Kasich did an op ed in the Wall St Journal yesterday. He came out four square in support of TPP, saying that it would increase exports, create jobs, and reduce consumer prices. All good stuff. That's stuff I would like to believe.
Trouble is, Kasich said nothing about that TPP is. Does it reduce other country tariffs against US exports? How much? When? What else does it regulate?
I am OK with a TPP that brings other country tariffs down to US levels. US tariffs (except for sugar) are really really low. That's why you see so many Japanese and South Korean cars on the road, and why pretty much everything on sale at Walmart is made in China. Fair trade means other countries lower their tariff barriers to match ours.
And I am OK with a TPP that tries to lower "non tariff barriers", hard to meet safety regulations , pollution limits, and the like.

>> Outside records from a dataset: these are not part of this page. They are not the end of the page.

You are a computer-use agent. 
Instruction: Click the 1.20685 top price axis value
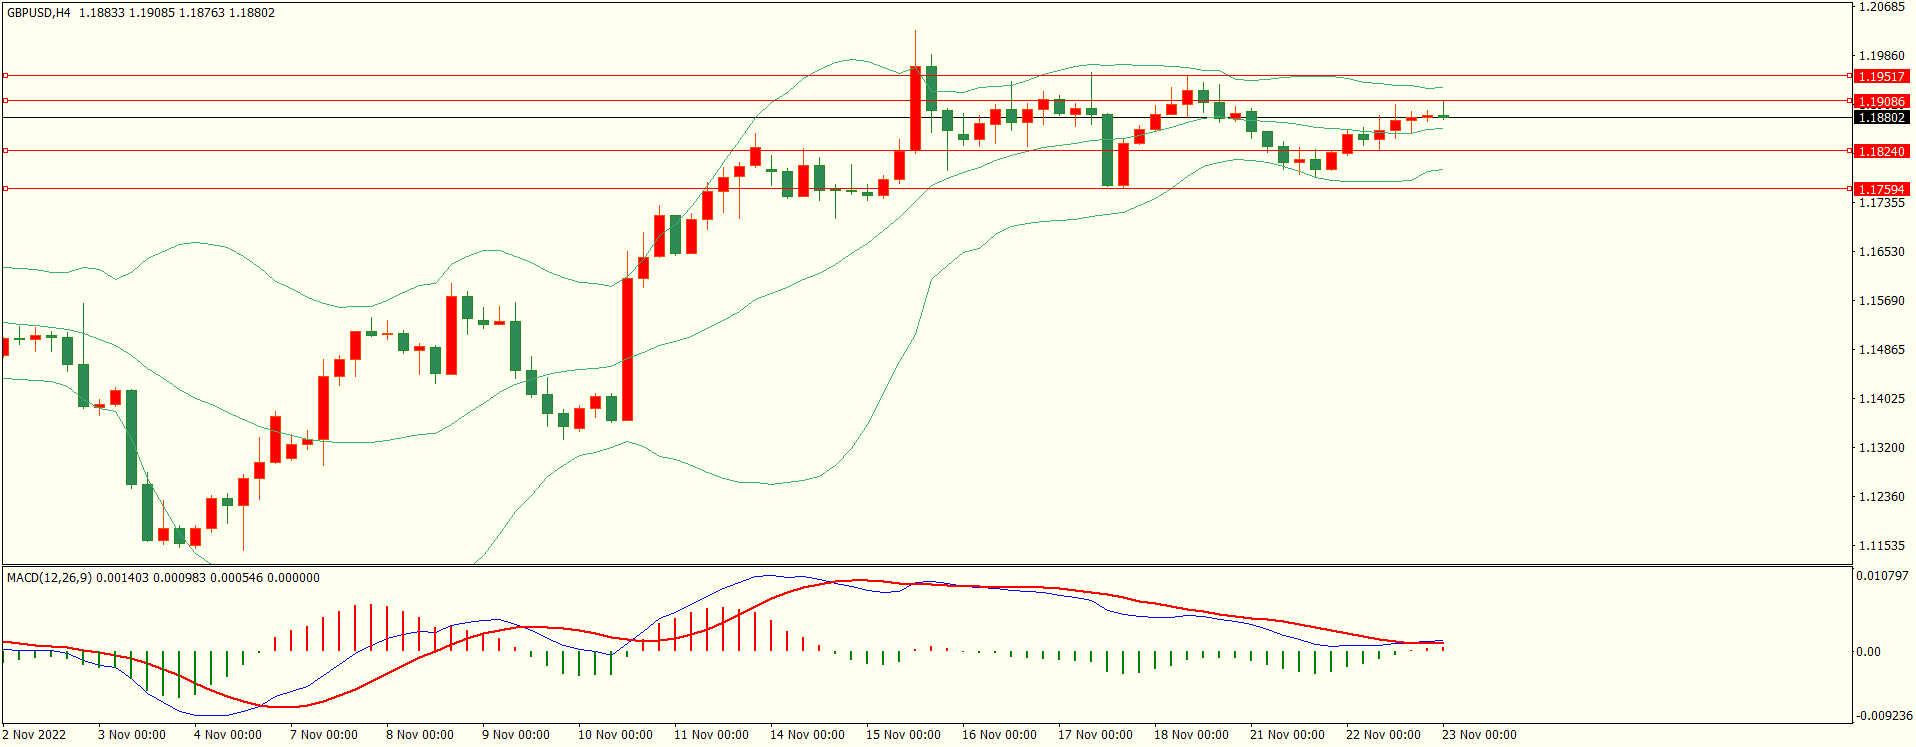pyautogui.click(x=1881, y=8)
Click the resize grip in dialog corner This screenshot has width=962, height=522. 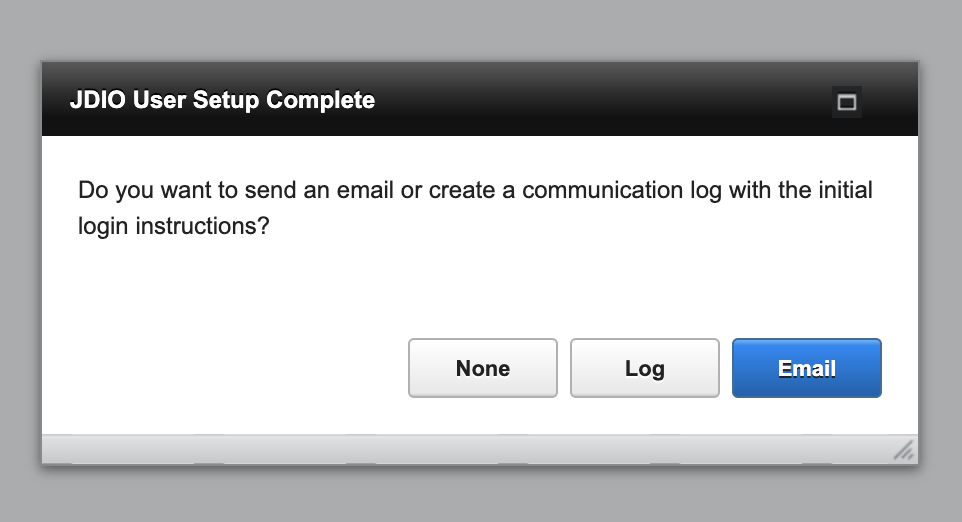[x=904, y=451]
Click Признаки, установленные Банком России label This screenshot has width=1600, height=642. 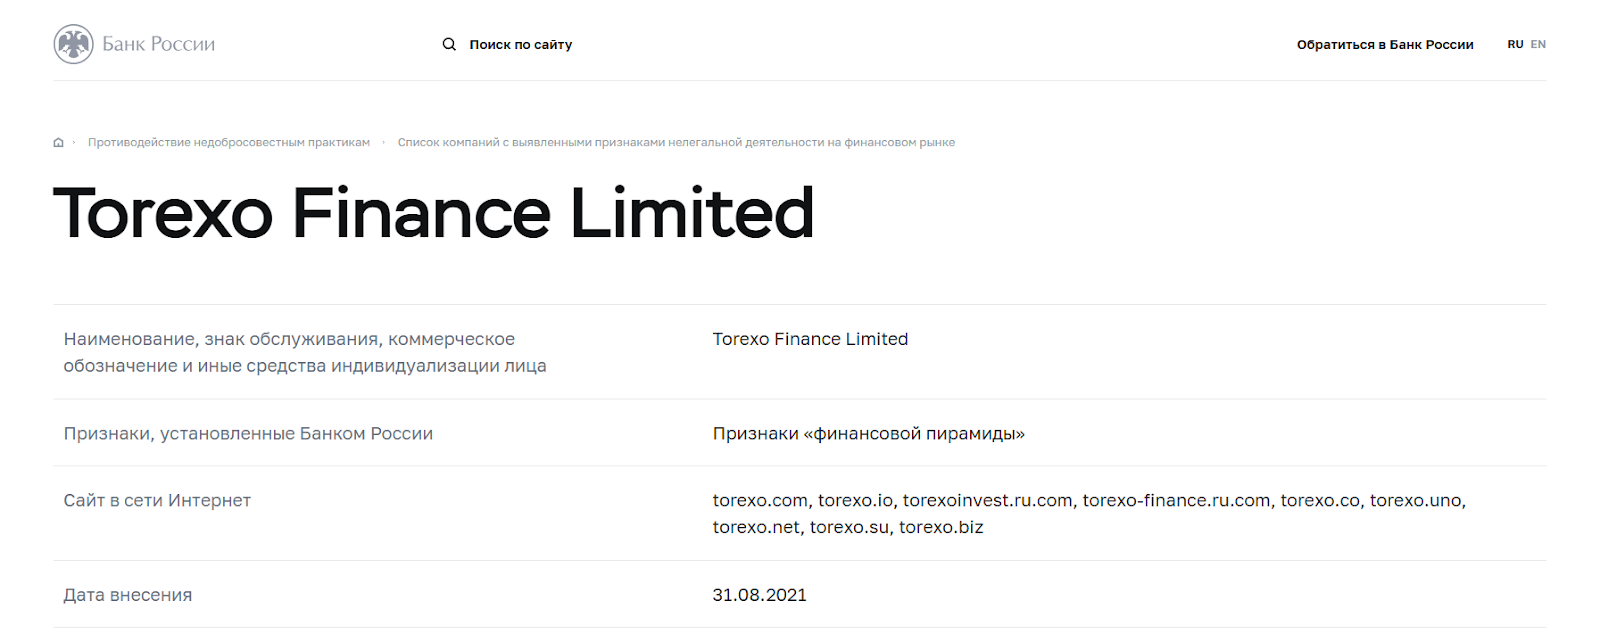[x=248, y=433]
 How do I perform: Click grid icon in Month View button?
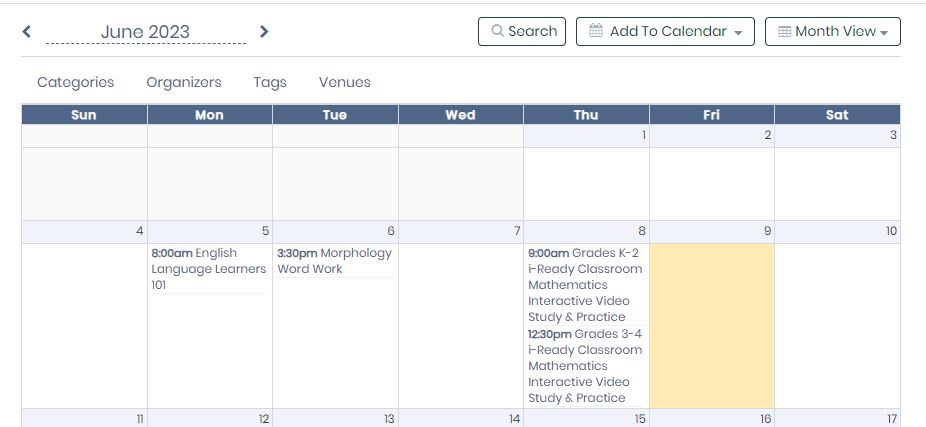coord(784,32)
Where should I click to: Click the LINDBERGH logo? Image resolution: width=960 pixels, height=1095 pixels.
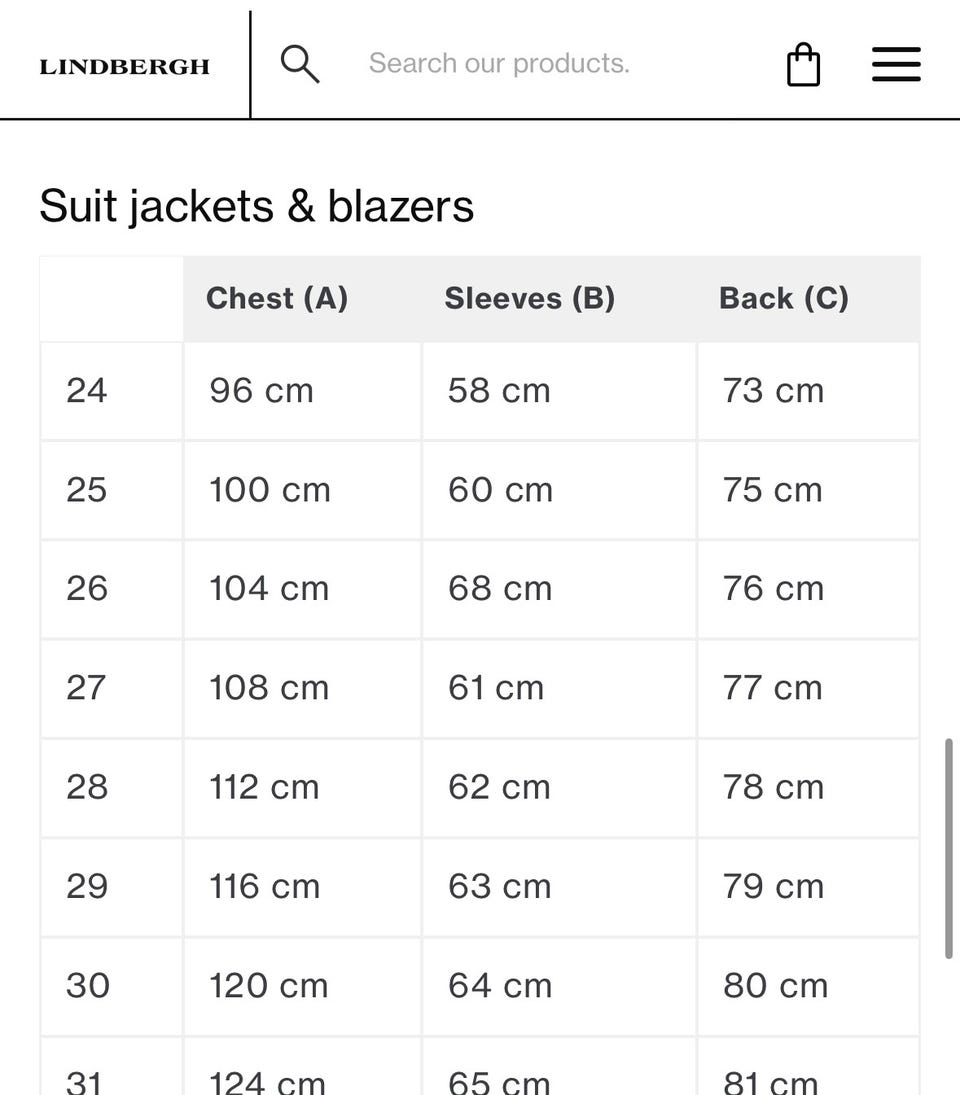[124, 66]
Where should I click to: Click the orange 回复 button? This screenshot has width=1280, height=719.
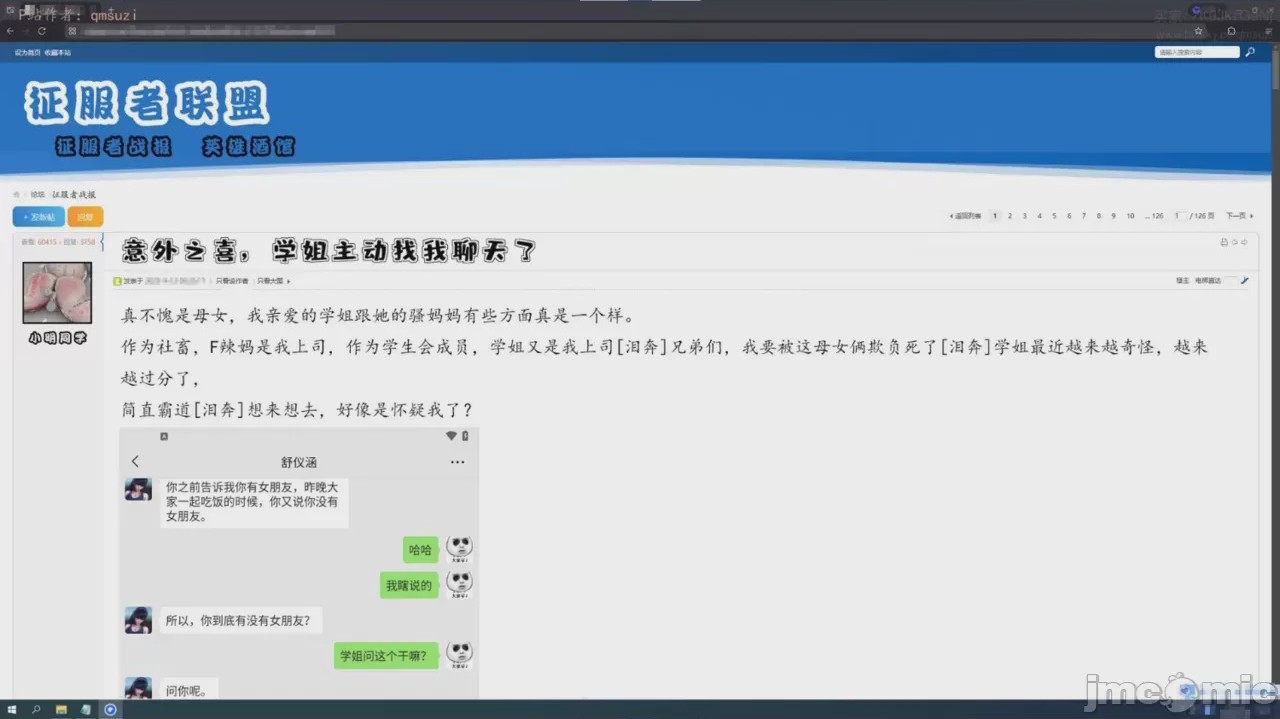coord(85,217)
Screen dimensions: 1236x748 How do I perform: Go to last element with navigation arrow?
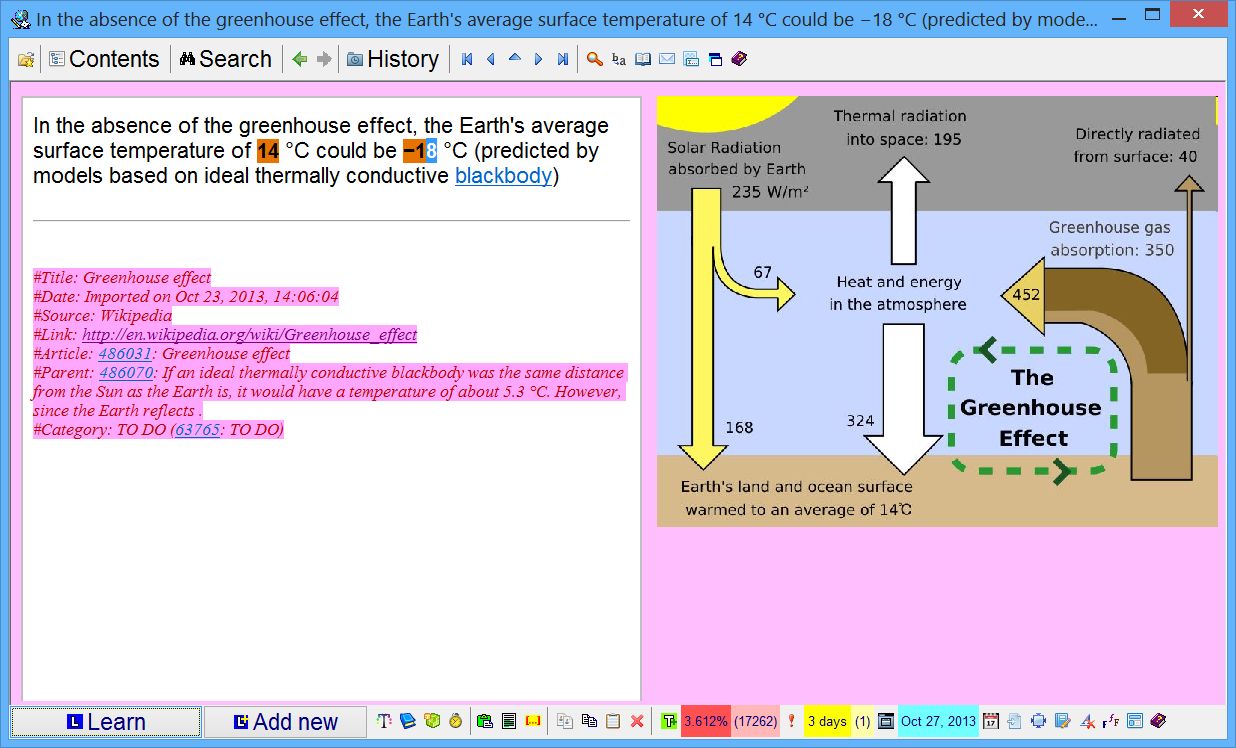click(x=563, y=60)
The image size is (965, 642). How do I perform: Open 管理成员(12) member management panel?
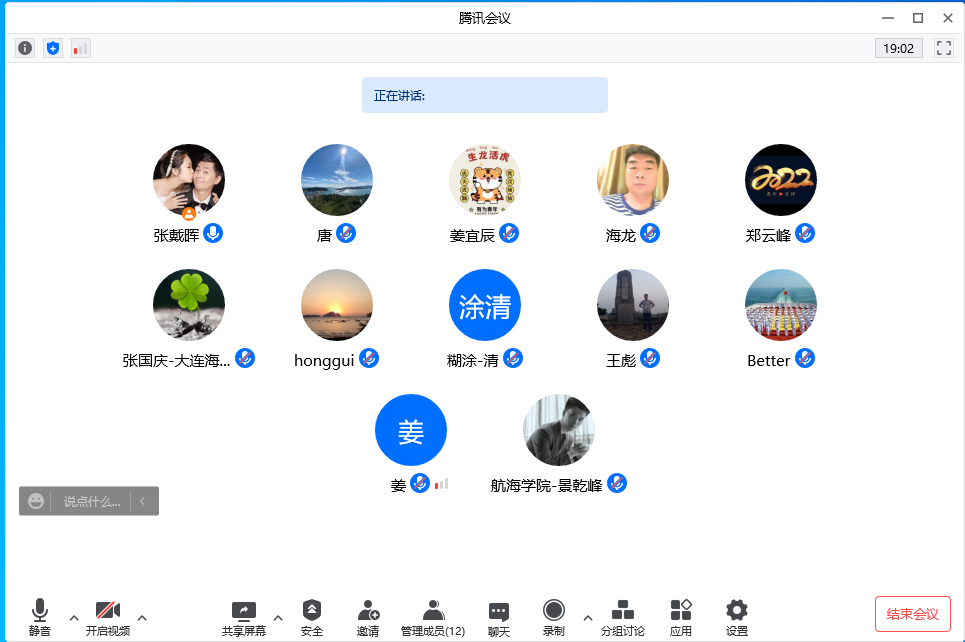433,617
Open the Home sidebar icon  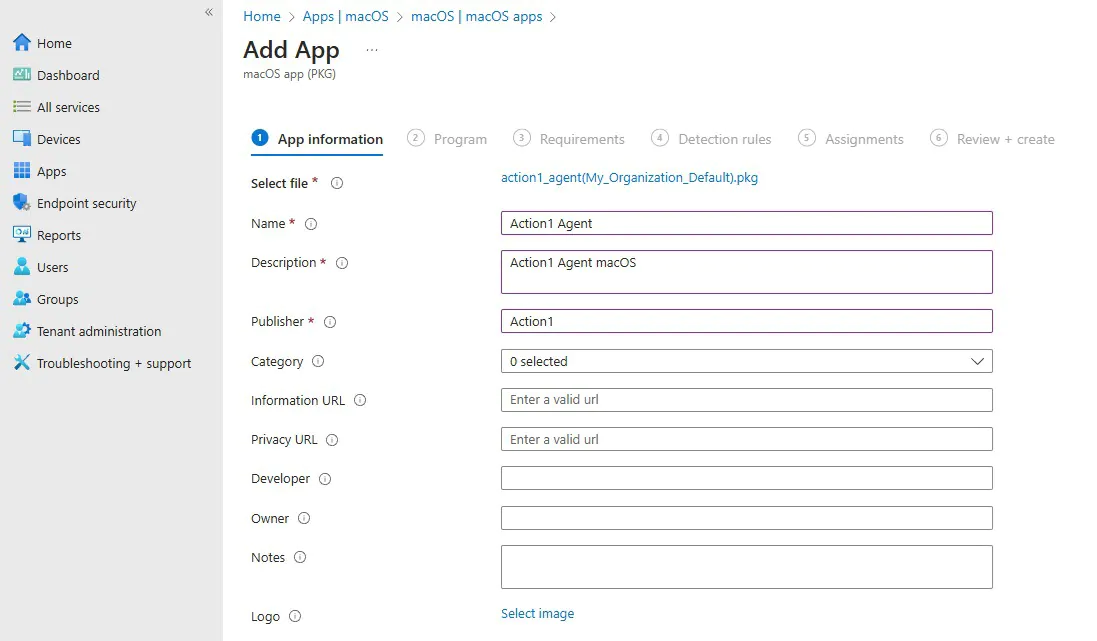pos(20,42)
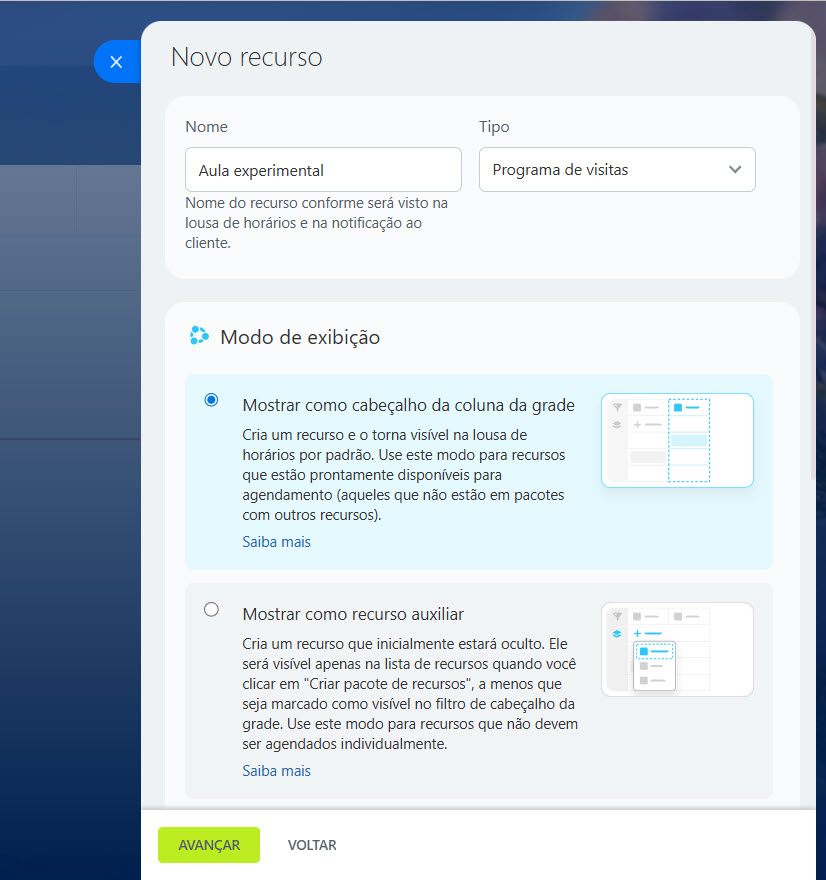
Task: Click the grid column header preview thumbnail
Action: point(677,440)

I am not OK with lowering US tariffs any further. I am not OK with using TPP to impose international minimum wages, worker safety, and worker benefit laws. Or to impose controls on money exchange rates.
Or other things that have nothing to do with tariffs.
So far Obama has kept the contents of TPP secret. It could have anything in it. I am not in favor of ratifying a secret treaty that might well hurt us.
4 comments:
"So far Obama has kept the contents of TPP secret". Huh? The entire TPP text was officially published on 26 January, just before it was signed on 4 Februay.
I stand corrected. Can you tell me where I might read the TPP?
Sure. New Zealand is the official repository of the agreements, so here is the 'official' text: https://www.tpp.mfat.govt.nz/text
Each country has also published it. You can see it on the USTR site at: https://ustr.gov/trade-agreements/free-trade-agreements/trans-pacific-partnership/tpp-full-text
The latter might be more interesting to you in that each of the 12 countries includes side letters with itself and the other 11.
Hmm. The obfustication in this document is pretty high. Each country has a "Tariff Reduction Schedule". The one from Japan is 1133 pages long. It lists every imaginable product, from fish (broken out into a dozen breeds from trout to tilapia) industrial chemicals, ivory carvings, and on and on for 1133 pages. I was unable to locate some key products like beef or automobiles. Most of the listings show Japan is currently not charging any tariff on the product. The majority of no tariff products overwhelms and hides the products that they might charge tariff on. The file is a PDF. I will have to find a reverse PDF program somewhere, turn it back to ASCII, preferable comma separated variables format, and suck it into Excel to sort the 1133 pages into tariff order (highest tariff first, no tariff last) and then try to find some important products. Or even just figure an average tariff level. That's gonna take a while.
Somehow I think the writers of this piece of sludge were deliberately trying to conceal what they are doing to us.